Shelters and animal rescue groups do great job explaining the potential costs to care for a healthy pet annually. Depending on the size of the pet, it can range anywhere from $400 to $800 per year, at a minimum. For some pet parents that can be a burden. Shelters disclose that so newly adopted pets are not abandoned when the consumer realizes how much the basics can cost.
There are a number of great books available about caring for your pet. One relatively new title is 'Barkonomics: tips for frugal fidos' written by Paris Permenter and John Bigley, the team from DogTipper.com
When I attended BarkWorld Expo last year I saw first hand how well revered DogTipper.com is among pet bloggers and passionate pet parents. I've been following Dog Tipper on Twitter for some time, when they announced their new book it caught my interest. I wrote to one of the authors and invited her to be a guest on The Palm Springs Savant & Co radio show. (In full disclosure, they provided a complimentary copy of 'Barkonomics' to read before the show.) My radio show tends to attract a number of pet people, so I knew that the topic of finding ways to save money to better afford pet care would be a popular segment.
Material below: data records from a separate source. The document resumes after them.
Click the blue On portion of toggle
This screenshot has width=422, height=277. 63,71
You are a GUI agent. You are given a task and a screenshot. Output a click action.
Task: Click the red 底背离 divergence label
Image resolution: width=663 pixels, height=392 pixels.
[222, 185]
Barkonomics is a handy reference book, boasting more than 300 ways to save money in pet care and supplies. It includes everything from Do It Yourself ideas, finding coupons in e-newsletters form your favorite pet retailers, to stretching your pet shampoo.
The one chapter I diverge from is on making your own dog food. It is a popular topic among message boards and many blogs, so I fully understand why they included this section in their book. While dog food is not rocket science, in my opinion it can be risky to feed a dog a homemade food long-term. Regular readers of this blog know that I work for Natural Balance, so of course I am partial to recommending our brand of dog food. A home made meal snack here or there is fine, but in my opinion- for your dog's primary meal, feed an all-natural, complete and balanced, nutritionally complete pet food available in a pet specialty store. I believe it is the best way to know it has everything your dog will need to remain healthy. To their credit, the authors provide tips on how to find deals on pet food, so you can still save money if you are a smart shopper!
Barkonomics has a well organized Table of Contents and Appendix that make this a valuable book to have on hand. I especially liked the section on Training and Exercise.
I applaud the authors for taking a responsible stand offering the 'Five Dog Expenses to Never Cut', which are: 1. Spay & Neuter, 2. Quality Dog Food, 3. Core vaccines, 4. Heartworm Preventative, and 5. Annual Health Exam.